137. Voilà ce que firent Octave et Antoine au milieu des périls et lors de deux engagements d'infanterie effectués avec succès, chose qui ne s'était jamais effectuée auparavant; jamais auparavant, il n'y avait eu d’armées romaines si nombreuses et si puissantes pour en venir aux mains. Ces soldats n'étaient pas des conscrits ordinaires, mais c'étaient des soldats d'élite. Ce n'étaient pas de jeunes recrues, mais des soldats entraînés qui étaient  rangés les uns en face des autres, non contre des races étrangères ou barbares. Ils parlaient la même langue, utilisaient la même tactique,  avaient la même discipline et le même pouvoir d'endurance : c'était pour ces raisons qu'ils semblaient invincibles. Il n'y eut jamais plus de fureur et d'audace que dans cette guerre-là, quand des citoyens s'opposèrent à des citoyens, des familles à des familles, et des soldats à des soldats. La preuve en est que, si l'on prend en compte les deux batailles, le nombre de tués chez les vainqueurs parut aussi élevé que celui chez les vaincus.

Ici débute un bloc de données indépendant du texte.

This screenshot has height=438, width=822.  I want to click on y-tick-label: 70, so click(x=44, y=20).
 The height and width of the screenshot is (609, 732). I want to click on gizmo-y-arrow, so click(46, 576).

138. L'armée d'Antoine et d'Octave confirma la prévision de leurs généraux, passant en un jour et en une fois du danger, de la famine et de la crainte extrême de la destruction à la richesse, la sécurité absolue et la victoire glorieuse. D'ailleurs, ce qu'Antoine et Octave avaient prédit aux Romains en allant au combat se produisit. Leur forme de gouvernement fut décidée principalement par ce qui se passa ce jour-là, et ils ne revinrent pas à la démocratie. Ils n'eurent plus de controverses semblables entre eux, sauf les différends entre Antoine et Octave peu après, qui furent les derniers qui eurent lieu entre Romains. Les événements qui se produisirent après la mort de Brutus, sous Sextus Pompeius et les amis de Cassius et de Brutus, qui échappèrent avec des restes très considérables de matériel de guerre, ne peuvent être comparés avec ce qui précède ni par l’audace ni par le dévouement des hommes, des villes, et des armées à leurs chefs; ni une partie de la noblesse ni le Sénat ni même la gloire ne les accompagna comme elles avaient accompagné Brutus et Cassius.